Goal:
Extend the passage below introducing mystery author Hannah Dennison, picking up right after its final sentence.

Source passage:
Over the many years I’ve been writing and reading, I’ve been fascinated by other authors and their journeys, and I always want know why they decided to start writing, what keeps them going, what keeps them writing in the face of the inevitable difficulties of life. This month I am so pleased to welcome someone with quite a story – my friend and the prolific author of the Island Sisters Mysteries (Minotaur), the Honeychurch Hall Mysteries (Constable) and the Vicky Hill Mysteries (Constable) Hannah Dennison. British born, Hannah originally moved to Los Angeles to pursue screenwriting. She has been an obituary reporter, antique dealer, private jet flight attendant and Hollywood story analyst. Hannah has served on numerous judging committees for Mystery Writers of America and teaches mystery writing workshops for the UCLA Extension Writers’ Program now on Zoom. After twenty-five years living on the West Coast, Hannah returned to the UK where she shares her life with two high-spirited Hungarian Vizslas.

Data shown:
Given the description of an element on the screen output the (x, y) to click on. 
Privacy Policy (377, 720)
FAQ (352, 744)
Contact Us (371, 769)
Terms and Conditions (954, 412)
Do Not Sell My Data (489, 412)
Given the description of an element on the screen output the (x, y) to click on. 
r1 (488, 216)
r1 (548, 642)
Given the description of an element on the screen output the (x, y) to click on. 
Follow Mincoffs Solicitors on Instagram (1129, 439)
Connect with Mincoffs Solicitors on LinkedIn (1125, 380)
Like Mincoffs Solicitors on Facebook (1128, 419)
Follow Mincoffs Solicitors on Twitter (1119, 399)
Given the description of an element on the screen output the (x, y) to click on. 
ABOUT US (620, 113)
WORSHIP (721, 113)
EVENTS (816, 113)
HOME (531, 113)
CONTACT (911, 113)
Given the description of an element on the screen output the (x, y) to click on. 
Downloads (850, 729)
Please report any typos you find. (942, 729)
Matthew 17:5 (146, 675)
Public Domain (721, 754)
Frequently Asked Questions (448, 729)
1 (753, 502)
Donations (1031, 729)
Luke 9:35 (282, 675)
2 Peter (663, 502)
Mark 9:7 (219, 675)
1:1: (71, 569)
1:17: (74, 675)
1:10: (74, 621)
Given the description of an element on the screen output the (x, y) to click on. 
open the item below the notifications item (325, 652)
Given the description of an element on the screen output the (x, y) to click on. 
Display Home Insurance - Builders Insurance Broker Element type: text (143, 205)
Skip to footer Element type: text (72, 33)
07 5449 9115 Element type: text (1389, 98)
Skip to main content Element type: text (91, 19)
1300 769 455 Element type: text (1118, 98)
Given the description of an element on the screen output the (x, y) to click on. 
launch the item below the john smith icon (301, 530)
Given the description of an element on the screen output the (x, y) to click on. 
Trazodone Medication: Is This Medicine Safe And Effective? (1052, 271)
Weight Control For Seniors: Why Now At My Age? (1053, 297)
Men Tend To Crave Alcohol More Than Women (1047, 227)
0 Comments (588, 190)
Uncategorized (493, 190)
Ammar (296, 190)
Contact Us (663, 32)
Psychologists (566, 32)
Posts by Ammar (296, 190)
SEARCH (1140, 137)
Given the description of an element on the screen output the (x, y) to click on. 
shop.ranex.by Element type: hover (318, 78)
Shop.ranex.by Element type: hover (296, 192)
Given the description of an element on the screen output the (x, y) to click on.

Exercise response:
As a child, my mother always accused me of telling “fibs” which sounds much kinder than being accused of being an outright liar. I didn’t think I lied at all but I admit that I was prone to exaggeration because I thought things sounded far more interesting if they were highly embellished.
I loved reading and enjoyed taking English literature at school but we had to accept the opinions of the teacher. I was often in trouble because I asked too many questions about why a character would do this or that. Even at a young age I must have been interested in character motivation. Which brings me to English grammar. You may find this hard to believe but at the Shrubbery Secondary Modern School for Girls, grammar was not on the curriculum! As you can imagine, I rely heavily on my copy editor.
I didn’t go to University. I didn’t feel I was clever enough and besides, I yearned to be a flight attendant so I could travel the world. I applied to British Airways at age 16 even though the minimum age was 21. Obviously, I was rejected so I ran away to sea instead. After a year of grueling interviews, I was accepted as one of twelve officer cadets and joined the WRNS (the Women’s Royal Naval Service). When I realized that Wrens didn’t go to sea and I’d be stuck shore-based as a secretary to an old Admiral, I slunk back home and had to return all the going away presents that had been showered on me by the friends of my proud parents. There were an awful lot of travel clocks.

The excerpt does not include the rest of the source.